But I do know that the NHL started in Canada; Canadians are nuts for hockey; and almost all the Canadian teams moved to the US because US cities provide such ginormous incentives in terms of stadiums, subsidies and tax breaks, while Canadian cities aren't into that stuff. Well, I don't even know that, but I think I heard it somewhere. And it provides me with the moral justification to say that it's a Good Thing for our local billionaires to buy us some US hockey teams.
Especially Waterloo. This is a city whose time has come, and we need something big to define it for us. Not that we haven't got a lot of good stuff already, a lot of it thanks to RIM. Balsillie funded the Centre for International Governance Innovation (CIGI), which does all kinds of good work but more importantly for me puts on brilliant lectures accompanied by free food. His co-CEO Mike Lazaridis put up the hundreds of millions necessary to create the Perimeter Institute for Theoretical Physics, which also has a huge public outreach program with lectures and concerts; and just to balance the physics trends, the Centre for Quantum Computing. Other RIM employees have contributed millions towards our big sports park (RIM Park) and our Children's Museum. All this is added to a community with a world-class concert hall, two universities, a vibrant high-tech sector, a sizable community of Old Order Mennonites, close proximity to the Stratford Festival, and a bunch of other stuff that make it a pretty special place to live.

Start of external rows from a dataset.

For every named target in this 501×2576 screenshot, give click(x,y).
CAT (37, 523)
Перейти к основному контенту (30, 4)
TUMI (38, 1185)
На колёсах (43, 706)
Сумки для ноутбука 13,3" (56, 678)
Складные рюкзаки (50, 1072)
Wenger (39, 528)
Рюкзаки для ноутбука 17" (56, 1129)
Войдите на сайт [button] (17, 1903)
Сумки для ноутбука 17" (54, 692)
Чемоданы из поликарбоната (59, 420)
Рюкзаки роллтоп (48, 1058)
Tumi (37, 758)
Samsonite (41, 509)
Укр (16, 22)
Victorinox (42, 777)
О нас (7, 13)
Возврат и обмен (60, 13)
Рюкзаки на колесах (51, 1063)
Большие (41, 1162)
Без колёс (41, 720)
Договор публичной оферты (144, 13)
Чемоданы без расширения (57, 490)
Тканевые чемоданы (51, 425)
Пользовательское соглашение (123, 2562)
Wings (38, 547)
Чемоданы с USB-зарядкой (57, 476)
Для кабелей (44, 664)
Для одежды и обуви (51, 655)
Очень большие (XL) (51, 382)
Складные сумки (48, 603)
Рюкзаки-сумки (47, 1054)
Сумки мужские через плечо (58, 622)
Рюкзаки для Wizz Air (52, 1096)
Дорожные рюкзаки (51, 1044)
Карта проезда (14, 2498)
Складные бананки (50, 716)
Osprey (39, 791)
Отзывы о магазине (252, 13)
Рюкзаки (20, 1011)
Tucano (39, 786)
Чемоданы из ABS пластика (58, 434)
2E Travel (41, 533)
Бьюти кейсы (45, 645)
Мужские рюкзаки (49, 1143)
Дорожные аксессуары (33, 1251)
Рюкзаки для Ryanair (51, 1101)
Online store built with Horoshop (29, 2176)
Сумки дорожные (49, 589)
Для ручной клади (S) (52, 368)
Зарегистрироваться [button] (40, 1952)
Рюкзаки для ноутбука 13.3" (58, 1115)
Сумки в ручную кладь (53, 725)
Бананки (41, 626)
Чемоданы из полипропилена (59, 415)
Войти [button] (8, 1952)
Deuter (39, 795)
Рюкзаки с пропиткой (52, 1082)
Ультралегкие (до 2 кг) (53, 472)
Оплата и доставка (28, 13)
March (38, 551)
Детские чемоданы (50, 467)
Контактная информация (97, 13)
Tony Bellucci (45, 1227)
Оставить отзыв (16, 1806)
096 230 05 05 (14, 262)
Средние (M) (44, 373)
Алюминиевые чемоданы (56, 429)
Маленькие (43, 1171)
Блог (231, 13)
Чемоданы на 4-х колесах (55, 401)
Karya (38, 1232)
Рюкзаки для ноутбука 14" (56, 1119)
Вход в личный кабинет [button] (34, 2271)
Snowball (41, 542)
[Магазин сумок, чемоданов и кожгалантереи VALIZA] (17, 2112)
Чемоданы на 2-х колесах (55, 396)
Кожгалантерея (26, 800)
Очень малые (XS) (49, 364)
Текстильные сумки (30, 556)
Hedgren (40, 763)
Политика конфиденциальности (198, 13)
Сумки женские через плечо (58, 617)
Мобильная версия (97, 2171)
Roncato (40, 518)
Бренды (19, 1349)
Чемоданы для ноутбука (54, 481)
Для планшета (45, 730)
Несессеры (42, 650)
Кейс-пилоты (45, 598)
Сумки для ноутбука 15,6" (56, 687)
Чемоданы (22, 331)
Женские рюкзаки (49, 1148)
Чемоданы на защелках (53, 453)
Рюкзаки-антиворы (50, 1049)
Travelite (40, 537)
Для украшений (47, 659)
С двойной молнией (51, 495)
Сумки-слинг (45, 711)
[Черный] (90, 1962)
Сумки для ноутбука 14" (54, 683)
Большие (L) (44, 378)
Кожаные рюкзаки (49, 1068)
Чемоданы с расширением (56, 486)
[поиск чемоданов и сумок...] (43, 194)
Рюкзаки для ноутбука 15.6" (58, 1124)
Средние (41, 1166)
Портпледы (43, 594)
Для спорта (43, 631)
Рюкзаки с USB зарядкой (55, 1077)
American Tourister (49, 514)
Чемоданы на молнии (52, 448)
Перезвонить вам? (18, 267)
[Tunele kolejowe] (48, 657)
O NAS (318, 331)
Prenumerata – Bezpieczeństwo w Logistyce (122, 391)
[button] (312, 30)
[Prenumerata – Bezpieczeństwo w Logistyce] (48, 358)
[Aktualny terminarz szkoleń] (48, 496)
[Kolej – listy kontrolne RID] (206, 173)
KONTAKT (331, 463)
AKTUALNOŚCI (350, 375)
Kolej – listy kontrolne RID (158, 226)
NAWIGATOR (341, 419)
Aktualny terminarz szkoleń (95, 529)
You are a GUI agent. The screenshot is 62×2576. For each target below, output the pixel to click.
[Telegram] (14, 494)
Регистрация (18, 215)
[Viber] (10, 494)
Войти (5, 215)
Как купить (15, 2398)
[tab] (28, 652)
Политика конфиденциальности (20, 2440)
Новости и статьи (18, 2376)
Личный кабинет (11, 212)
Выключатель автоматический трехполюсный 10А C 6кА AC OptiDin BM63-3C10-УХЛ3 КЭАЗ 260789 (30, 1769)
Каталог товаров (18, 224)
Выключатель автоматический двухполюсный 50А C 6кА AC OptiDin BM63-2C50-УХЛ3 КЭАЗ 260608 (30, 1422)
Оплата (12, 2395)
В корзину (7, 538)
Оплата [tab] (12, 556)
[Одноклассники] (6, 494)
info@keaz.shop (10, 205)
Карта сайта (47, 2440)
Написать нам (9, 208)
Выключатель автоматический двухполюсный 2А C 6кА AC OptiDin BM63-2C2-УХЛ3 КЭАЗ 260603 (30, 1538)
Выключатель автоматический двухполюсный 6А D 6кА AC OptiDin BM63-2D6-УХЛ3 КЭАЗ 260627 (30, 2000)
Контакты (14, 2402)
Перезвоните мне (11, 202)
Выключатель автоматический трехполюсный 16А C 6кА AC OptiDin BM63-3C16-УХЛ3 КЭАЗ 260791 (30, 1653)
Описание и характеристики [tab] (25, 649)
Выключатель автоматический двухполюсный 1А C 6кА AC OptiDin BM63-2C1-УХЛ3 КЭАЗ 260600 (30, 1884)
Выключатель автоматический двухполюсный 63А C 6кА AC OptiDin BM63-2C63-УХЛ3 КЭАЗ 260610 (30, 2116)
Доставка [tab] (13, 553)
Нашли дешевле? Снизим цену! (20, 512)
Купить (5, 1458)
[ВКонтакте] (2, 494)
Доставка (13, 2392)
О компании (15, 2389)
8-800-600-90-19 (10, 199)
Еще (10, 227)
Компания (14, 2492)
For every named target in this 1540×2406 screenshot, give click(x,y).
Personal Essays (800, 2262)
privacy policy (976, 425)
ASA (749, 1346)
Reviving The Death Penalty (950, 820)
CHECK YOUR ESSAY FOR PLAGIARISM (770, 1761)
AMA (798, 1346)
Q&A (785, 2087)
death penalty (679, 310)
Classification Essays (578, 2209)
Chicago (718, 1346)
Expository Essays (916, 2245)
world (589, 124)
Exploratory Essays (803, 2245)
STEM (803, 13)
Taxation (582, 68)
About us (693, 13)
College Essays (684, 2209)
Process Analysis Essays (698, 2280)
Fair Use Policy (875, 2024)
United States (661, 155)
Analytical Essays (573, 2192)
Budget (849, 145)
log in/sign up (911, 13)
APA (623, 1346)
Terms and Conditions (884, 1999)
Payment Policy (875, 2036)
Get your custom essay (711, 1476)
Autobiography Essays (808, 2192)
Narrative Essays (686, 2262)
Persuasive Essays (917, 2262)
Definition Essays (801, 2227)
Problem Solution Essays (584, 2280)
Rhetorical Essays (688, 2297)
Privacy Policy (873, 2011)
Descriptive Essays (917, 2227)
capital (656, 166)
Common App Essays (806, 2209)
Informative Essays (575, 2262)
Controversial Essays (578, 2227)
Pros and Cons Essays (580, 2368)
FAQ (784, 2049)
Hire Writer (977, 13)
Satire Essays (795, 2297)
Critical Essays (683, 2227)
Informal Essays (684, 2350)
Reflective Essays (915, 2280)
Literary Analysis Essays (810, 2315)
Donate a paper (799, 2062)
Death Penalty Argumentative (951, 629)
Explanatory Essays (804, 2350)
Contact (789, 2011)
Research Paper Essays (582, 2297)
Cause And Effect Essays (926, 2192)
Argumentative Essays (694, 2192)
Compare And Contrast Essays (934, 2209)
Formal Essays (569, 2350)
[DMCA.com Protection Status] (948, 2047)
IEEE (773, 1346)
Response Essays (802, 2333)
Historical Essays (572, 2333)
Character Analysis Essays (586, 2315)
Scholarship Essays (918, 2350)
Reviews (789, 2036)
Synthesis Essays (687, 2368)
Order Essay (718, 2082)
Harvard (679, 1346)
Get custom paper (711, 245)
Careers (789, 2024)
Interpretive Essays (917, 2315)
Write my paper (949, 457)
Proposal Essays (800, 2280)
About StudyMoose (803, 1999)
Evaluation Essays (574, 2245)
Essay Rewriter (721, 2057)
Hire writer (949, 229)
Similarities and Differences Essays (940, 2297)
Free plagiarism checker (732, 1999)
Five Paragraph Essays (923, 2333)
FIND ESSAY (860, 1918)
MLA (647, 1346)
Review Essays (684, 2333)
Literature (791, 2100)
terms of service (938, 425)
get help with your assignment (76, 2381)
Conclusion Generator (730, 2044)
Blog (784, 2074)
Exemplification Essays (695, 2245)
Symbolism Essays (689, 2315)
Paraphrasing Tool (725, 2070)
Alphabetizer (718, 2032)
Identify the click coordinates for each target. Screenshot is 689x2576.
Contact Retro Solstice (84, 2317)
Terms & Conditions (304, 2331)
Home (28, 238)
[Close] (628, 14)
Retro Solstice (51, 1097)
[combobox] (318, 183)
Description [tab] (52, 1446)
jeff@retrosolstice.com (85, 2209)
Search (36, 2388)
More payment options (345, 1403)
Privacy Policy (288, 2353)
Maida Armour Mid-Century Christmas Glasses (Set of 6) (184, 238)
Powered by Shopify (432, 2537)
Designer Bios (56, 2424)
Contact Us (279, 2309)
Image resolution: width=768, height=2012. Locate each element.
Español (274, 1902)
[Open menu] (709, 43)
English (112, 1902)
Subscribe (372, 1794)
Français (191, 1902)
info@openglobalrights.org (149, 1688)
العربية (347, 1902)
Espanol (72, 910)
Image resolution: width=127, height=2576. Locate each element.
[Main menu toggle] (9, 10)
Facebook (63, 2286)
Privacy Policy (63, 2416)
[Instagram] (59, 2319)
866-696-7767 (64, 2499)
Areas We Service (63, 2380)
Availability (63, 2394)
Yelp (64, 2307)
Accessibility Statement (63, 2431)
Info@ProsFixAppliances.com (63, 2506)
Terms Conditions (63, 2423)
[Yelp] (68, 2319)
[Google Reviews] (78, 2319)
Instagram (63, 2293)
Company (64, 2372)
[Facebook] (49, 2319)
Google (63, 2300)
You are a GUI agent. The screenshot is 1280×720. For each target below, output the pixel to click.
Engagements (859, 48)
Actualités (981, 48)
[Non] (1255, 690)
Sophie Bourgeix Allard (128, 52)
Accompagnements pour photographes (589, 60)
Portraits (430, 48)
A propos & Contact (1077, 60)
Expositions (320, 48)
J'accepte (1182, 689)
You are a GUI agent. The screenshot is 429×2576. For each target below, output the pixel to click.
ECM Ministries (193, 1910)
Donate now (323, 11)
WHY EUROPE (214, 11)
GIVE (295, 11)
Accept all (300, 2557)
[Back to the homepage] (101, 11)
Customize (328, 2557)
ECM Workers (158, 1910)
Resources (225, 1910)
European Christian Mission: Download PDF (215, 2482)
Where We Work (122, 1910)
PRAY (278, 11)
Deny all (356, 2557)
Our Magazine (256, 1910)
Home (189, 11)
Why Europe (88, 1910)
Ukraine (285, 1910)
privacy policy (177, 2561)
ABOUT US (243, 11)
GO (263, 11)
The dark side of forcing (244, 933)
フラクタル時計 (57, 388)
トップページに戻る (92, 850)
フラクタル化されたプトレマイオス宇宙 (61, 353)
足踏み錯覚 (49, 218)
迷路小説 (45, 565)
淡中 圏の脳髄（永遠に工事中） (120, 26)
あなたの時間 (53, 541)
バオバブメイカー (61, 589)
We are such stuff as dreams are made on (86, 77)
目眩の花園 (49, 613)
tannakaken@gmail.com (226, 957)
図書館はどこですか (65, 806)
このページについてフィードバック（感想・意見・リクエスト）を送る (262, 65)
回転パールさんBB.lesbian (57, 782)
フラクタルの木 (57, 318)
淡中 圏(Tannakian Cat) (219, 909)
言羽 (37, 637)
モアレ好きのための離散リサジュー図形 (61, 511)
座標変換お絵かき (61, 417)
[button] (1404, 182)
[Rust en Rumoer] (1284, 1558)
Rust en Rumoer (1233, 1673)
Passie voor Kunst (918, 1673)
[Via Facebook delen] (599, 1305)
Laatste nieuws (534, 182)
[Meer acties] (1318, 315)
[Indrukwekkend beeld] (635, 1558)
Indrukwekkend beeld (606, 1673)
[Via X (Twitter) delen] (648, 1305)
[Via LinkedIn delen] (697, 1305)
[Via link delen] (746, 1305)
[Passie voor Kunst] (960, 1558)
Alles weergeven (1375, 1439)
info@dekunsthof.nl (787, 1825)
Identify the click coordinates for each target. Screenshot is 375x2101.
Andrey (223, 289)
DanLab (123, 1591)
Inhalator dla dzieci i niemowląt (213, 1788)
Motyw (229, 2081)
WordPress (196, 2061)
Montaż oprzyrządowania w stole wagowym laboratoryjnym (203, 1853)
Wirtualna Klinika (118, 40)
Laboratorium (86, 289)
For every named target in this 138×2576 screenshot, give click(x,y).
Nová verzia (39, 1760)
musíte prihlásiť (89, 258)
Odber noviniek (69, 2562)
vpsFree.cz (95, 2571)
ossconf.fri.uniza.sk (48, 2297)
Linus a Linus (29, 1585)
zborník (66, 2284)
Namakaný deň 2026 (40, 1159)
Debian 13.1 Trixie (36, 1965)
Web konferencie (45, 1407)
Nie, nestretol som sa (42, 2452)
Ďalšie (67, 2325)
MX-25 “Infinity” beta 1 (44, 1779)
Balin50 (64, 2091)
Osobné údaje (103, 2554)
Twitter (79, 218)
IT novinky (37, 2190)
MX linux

But I feel sometimes that Waterloo is more an urban sprawl than a city. We have a charming but very small downtown and one big mall, all surrounded by a rolling sea of subdividisions. There's no identifying characteristic, no center. We're a pool of houses off the 401. And to tell you the truth, all those institutions and theaters I mentioned in the big long paragraph that you probably skimmed over - only a tiny percentage of the population ever takes advantage of them.
So I think that an NHL team is just the ticket. Too small a market, you say? It's all in the fan enthusiasm. Here's a story: A cousin of mine went to the University of Tennessee at Knoxville. When she lived there, the city of Knoxville had 100,000 residents. The university football stadium held 105,000 people. And it was sold out a year in advance for every game.
If Jim Balsillie can't make the magic and buy us an NHL team, then I think we'll just have to dream up something ourselves. Olympic bid, anyone?